Reproduce exactly the lines from the one containing "You are a computer-use agent." through the last line of the records below, both included. Leave out any pictures.
Start of THE RECORDS
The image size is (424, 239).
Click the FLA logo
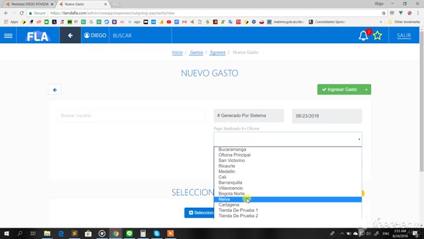click(x=38, y=36)

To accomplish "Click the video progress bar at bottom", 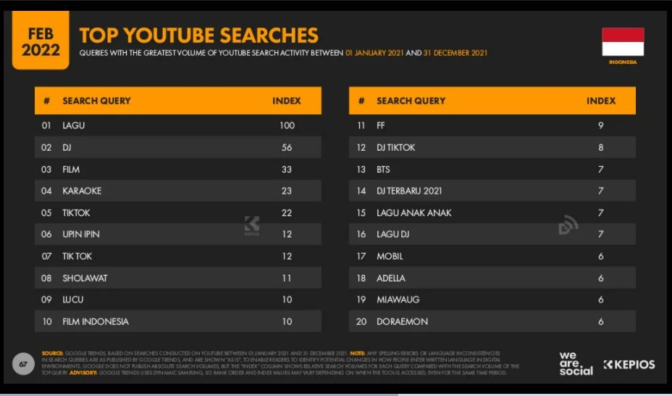I will coord(336,395).
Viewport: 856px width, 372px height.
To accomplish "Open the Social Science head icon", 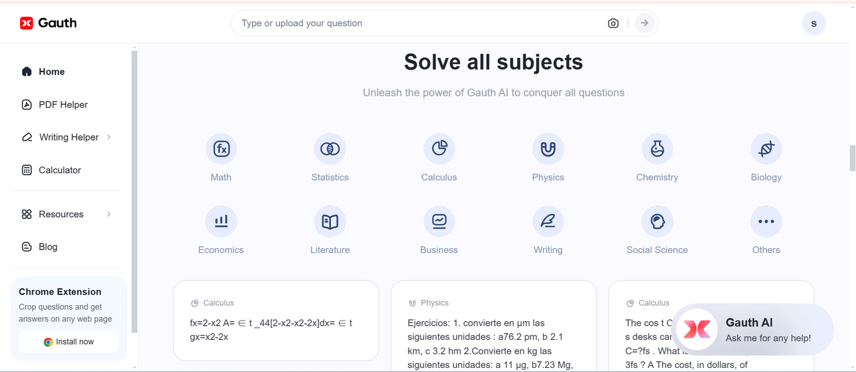I will pos(657,221).
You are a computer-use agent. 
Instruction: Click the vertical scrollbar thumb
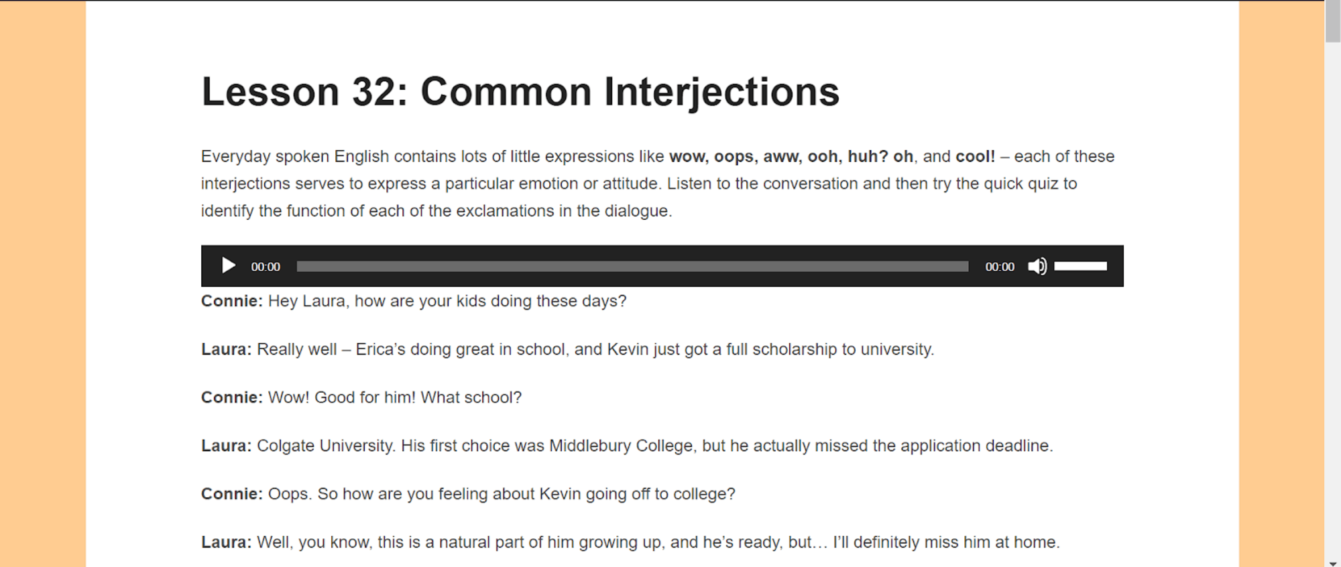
End of THE RECORDS
_RESPONSE TO THE TASK:_
You are a computer-use agent. 
Instruction: Click the vertical scrollbar thumb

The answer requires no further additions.